How to complete this task – Find the lines of data that contain the string "policy", then list them.

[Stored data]
[Start of section]
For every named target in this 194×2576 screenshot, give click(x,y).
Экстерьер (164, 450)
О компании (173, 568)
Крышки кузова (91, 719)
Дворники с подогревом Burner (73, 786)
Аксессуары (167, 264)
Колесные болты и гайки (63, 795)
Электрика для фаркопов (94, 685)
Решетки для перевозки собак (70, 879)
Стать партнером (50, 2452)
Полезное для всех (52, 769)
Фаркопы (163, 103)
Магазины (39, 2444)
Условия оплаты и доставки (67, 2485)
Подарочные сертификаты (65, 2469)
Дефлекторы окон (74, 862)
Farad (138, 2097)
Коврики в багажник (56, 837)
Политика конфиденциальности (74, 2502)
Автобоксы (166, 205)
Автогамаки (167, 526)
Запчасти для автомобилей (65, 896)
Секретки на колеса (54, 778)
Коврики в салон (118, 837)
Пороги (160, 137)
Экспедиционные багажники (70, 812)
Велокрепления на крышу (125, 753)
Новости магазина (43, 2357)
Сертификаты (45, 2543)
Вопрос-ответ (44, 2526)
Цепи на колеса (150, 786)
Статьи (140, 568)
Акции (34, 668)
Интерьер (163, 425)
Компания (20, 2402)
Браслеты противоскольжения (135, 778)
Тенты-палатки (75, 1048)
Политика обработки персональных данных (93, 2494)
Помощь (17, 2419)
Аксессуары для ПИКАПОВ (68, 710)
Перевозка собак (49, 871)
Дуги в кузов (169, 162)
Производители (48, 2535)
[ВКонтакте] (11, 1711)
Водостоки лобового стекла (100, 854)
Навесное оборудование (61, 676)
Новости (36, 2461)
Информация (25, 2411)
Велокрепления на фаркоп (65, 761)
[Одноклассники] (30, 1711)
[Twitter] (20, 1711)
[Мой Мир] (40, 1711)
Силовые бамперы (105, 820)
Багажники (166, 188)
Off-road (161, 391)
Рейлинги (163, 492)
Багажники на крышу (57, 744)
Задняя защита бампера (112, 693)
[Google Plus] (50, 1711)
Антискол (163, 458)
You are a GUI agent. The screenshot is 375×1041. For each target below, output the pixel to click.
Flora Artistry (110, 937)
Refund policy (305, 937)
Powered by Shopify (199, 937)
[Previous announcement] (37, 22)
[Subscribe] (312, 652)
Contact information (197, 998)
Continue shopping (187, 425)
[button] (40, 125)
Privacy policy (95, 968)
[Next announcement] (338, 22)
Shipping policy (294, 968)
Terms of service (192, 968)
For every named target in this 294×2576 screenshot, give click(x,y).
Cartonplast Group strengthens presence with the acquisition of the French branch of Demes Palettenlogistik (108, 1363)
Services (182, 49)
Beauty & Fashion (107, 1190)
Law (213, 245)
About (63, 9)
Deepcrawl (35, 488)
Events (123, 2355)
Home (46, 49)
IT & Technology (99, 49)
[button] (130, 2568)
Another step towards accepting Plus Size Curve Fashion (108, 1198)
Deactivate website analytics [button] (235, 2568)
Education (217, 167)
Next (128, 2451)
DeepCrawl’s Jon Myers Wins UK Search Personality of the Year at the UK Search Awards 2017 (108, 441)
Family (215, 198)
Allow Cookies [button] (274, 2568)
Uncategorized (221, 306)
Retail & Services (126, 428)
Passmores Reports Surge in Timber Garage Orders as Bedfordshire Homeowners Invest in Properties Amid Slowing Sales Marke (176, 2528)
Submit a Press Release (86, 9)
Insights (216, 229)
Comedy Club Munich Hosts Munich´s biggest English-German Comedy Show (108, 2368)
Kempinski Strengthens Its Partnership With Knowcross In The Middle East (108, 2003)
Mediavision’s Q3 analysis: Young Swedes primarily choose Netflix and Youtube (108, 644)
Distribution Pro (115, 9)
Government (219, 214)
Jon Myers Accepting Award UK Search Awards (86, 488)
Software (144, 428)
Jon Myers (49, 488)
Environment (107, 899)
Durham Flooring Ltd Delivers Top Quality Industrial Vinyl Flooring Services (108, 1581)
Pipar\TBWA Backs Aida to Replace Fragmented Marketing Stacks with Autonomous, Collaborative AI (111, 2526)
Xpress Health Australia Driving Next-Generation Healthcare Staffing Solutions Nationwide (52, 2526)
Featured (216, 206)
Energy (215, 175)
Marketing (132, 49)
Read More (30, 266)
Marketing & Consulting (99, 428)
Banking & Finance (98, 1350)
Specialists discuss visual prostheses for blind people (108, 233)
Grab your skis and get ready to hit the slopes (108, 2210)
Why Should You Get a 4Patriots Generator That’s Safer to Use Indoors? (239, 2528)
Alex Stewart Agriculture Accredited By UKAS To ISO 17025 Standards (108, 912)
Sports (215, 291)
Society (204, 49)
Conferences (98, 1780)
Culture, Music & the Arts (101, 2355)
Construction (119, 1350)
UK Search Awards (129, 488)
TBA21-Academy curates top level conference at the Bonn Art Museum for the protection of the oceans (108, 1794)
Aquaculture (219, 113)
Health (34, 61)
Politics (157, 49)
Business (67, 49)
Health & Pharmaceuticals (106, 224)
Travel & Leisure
[End of section]
Exercise response –
Refund policy (305, 937)
Privacy policy (95, 968)
Shipping policy (294, 968)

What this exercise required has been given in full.